**SOURCE EXTRACT**:
— Begin —

So, in response we are going to design an randomized control trial (RCT) in which we either supply fully paid bednet coupons or half discounted coupons each to different thirds of the population leaving the remaining third as a control.  We are concerned that if supply the bednets at no cost then the recipients will not value them so that is why we give coupons that only reduce the cost of the bednets by 1/2.

After distributing the coupons, we would like to use the random distribution of the coupons as an instrument for use of a bednet.  Ultimately we would like to do two levels of analysis.

1. Using instrumental variables (IV) to see how effective bednets are at preventing Malaria in an active population. This is actually an interesting question because often there is imperfect compliance because few individuals spend all of the hours at dusk and dawn under a bednet.  In this case I should use an estimator that takes the form of the first stage being a binary regressor followed by a second stage binary regressor.  However, since linear models seem to be pretty good at approximating average partial effects I am just going to use a IV estimator.
2. Using ordinary least squares (OLS) we would like to see how effective each of the coupon programs are at increasing use of bednets within the homes.

require(“AER”) # We will use the ivreg function later
 
# We define a function that both simulates a population and estimates 
# results and returns and returns the results.

— End —

**STORED ROWS**:
— Begin —

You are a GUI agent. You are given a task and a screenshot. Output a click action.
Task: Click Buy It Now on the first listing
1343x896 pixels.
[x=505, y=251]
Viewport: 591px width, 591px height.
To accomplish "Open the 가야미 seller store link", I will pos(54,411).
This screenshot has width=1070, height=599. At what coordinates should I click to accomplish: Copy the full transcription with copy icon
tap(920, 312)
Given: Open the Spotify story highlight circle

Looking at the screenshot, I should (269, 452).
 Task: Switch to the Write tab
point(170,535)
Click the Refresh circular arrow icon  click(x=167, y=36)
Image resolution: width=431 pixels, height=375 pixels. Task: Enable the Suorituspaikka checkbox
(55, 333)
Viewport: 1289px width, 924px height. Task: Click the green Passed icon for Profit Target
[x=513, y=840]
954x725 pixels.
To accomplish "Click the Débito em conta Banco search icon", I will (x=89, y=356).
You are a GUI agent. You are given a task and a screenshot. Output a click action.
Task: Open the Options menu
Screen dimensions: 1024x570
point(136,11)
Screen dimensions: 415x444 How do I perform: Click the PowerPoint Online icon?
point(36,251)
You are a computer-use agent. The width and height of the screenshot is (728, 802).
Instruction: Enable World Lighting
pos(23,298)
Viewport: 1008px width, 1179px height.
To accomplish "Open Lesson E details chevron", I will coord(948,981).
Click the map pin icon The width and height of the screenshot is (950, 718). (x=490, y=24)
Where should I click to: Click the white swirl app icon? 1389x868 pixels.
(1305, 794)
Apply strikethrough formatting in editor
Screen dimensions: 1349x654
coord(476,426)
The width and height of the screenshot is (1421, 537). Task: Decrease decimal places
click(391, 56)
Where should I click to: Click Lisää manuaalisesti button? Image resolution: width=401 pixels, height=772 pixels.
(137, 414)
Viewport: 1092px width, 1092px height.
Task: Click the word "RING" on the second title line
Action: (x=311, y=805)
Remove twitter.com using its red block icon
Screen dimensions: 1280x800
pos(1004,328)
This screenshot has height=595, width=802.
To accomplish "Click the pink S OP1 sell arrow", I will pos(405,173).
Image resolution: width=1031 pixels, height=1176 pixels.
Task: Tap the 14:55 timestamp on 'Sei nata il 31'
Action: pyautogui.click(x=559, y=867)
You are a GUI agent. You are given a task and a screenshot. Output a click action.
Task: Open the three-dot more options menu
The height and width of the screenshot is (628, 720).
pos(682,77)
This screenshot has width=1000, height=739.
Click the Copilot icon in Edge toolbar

— End —

**PROMPT**: Print the passage about the bednet coupon trial word for word, from start to finish.

**OUTPUT FOR THIS TASK**:
So, in response we are going to design an randomized control trial (RCT) in which we either supply fully paid bednet coupons or half discounted coupons each to different thirds of the population leaving the remaining third as a control.  We are concerned that if supply the bednets at no cost then the recipients will not value them so that is why we give coupons that only reduce the cost of the bednets by 1/2.

After distributing the coupons, we would like to use the random distribution of the coupons as an instrument for use of a bednet.  Ultimately we would like to do two levels of analysis.

1. Using instrumental variables (IV) to see how effective bednets are at preventing Malaria in an active population. This is actually an interesting question because often there is imperfect compliance because few individuals spend all of the hours at dusk and dawn under a bednet.  In this case I should use an estimator that takes the form of the first stage being a binary regressor followed by a second stage binary regressor.  However, since linear models seem to be pretty good at approximating average partial effects I am just going to use a IV estimator.
2. Using ordinary least squares (OLS) we would like to see how effective each of the coupon programs are at increasing use of bednets within the homes.

require(“AER”) # We will use the ivreg function later
 
# We define a function that both simulates a population and estimates 
# results and returns and returns the results.